Call of Cthulhu (クトゥルフの呼び声 Kuturufu no Yobi-goe?) (often abbreviated to CoC in English-speaking territories and "Cthulhu Story TRPG" (クトゥルフ神話TRPG Kuturufu-shinwa Ti-Āru-Pi-Jī?) in Japan) is a horror role-playing game based on the Cthulhu Mythos created by H. P. Lovecraft's story of the same name. The game was first released in 1981.
Rather than the traditional format established by Dungeons & Dragons, which often involved the characters wandering through caves or tunnels and fighting different types of monsters, the game's creator introduced the concept of the "Onion Skin": Interlocking layers of information and nested clues that lead the Player Characters from seemingly minor investigations into a missing person to discovering mind-numbingly awful, global conspiracies to destroy the world.

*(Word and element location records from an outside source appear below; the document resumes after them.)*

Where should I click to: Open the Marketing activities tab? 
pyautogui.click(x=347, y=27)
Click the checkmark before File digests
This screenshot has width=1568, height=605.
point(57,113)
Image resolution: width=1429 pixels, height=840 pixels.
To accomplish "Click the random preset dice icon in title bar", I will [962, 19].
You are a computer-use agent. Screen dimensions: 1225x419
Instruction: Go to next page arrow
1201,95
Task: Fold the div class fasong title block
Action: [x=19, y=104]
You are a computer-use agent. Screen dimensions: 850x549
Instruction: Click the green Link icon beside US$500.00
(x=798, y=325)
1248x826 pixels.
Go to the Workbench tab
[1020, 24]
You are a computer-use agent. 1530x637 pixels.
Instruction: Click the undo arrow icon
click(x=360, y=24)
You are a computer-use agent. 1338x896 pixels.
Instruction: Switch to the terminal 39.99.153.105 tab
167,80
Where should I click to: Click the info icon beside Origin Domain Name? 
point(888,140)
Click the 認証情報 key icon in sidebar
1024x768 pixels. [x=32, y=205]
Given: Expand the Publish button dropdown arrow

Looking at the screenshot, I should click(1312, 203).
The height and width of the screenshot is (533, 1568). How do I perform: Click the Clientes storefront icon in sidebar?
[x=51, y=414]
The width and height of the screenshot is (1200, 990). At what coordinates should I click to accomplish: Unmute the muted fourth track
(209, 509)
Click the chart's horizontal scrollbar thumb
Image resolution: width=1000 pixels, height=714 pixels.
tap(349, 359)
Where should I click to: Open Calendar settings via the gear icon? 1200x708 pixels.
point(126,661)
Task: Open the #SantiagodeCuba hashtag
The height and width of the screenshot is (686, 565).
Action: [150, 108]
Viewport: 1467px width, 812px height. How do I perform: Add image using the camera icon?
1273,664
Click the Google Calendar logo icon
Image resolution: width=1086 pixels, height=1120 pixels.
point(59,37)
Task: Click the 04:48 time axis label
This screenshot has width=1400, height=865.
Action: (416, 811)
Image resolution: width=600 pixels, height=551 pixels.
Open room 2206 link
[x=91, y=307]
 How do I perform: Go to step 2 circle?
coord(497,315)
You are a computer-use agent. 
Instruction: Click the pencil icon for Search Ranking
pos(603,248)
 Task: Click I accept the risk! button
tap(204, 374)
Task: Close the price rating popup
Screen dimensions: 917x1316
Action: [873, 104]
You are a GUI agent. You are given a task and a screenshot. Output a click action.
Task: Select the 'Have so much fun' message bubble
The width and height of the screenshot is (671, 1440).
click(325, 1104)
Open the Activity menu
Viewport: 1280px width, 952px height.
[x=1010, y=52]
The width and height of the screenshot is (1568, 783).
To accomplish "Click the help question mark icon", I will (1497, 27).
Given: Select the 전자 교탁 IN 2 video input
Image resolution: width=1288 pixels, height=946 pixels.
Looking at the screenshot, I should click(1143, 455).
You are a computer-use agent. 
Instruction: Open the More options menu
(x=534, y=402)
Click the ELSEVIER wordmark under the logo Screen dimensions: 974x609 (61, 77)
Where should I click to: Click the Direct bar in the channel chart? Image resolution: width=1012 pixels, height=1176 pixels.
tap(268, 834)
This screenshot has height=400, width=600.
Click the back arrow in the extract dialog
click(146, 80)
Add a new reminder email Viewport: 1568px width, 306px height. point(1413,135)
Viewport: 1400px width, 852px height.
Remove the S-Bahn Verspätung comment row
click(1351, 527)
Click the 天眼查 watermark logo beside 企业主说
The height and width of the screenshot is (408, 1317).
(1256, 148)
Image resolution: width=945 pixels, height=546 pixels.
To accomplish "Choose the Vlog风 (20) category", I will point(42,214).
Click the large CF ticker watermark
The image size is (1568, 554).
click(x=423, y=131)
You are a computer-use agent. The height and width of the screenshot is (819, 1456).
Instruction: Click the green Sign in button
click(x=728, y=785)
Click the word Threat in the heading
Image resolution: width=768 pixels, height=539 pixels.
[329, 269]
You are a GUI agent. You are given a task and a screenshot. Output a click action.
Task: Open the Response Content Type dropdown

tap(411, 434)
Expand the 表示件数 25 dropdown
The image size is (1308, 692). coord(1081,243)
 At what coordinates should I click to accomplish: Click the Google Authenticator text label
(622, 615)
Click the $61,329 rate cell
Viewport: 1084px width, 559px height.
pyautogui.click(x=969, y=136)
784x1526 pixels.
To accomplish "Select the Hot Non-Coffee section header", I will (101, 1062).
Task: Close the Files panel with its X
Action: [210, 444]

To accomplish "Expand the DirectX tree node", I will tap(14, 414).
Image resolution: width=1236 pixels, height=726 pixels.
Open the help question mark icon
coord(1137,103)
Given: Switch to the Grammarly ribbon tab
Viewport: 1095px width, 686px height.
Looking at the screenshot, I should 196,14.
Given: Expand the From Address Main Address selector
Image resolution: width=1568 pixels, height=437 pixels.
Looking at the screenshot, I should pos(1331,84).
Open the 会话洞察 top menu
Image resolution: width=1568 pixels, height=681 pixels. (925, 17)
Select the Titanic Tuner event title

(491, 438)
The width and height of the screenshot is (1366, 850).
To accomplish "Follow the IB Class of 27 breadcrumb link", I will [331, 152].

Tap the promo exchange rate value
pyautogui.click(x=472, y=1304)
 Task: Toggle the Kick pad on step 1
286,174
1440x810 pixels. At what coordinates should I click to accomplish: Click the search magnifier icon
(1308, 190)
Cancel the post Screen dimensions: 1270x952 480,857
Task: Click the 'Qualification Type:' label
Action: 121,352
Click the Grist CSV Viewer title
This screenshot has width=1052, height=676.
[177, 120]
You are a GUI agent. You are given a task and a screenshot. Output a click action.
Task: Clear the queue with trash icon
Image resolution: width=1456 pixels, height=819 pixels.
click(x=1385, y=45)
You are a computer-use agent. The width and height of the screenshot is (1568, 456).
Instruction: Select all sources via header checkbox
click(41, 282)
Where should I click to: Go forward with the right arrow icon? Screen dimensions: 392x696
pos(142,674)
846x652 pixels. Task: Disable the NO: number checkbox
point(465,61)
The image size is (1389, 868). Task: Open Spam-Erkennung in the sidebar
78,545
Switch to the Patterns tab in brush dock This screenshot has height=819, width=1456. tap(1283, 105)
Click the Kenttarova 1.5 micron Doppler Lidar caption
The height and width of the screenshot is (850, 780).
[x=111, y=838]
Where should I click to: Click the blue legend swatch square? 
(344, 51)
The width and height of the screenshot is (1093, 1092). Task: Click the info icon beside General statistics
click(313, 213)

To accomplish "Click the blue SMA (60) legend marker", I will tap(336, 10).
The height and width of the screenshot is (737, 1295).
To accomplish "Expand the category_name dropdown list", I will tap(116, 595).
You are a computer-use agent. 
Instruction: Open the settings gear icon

Unlike its predecessor games, CoC assumed that most investigators would not survive, either alive or sane, and that the only safe way to deal with the vast majority of nasty things described in the rule books was to run away. A well-run CoC campaign should engender a sense of foreboding and inevitable doom in its players. The style and setting of the game, in a relatively modern time period, created an emphasis on real-life settings, character research, and thinking one's way around trouble.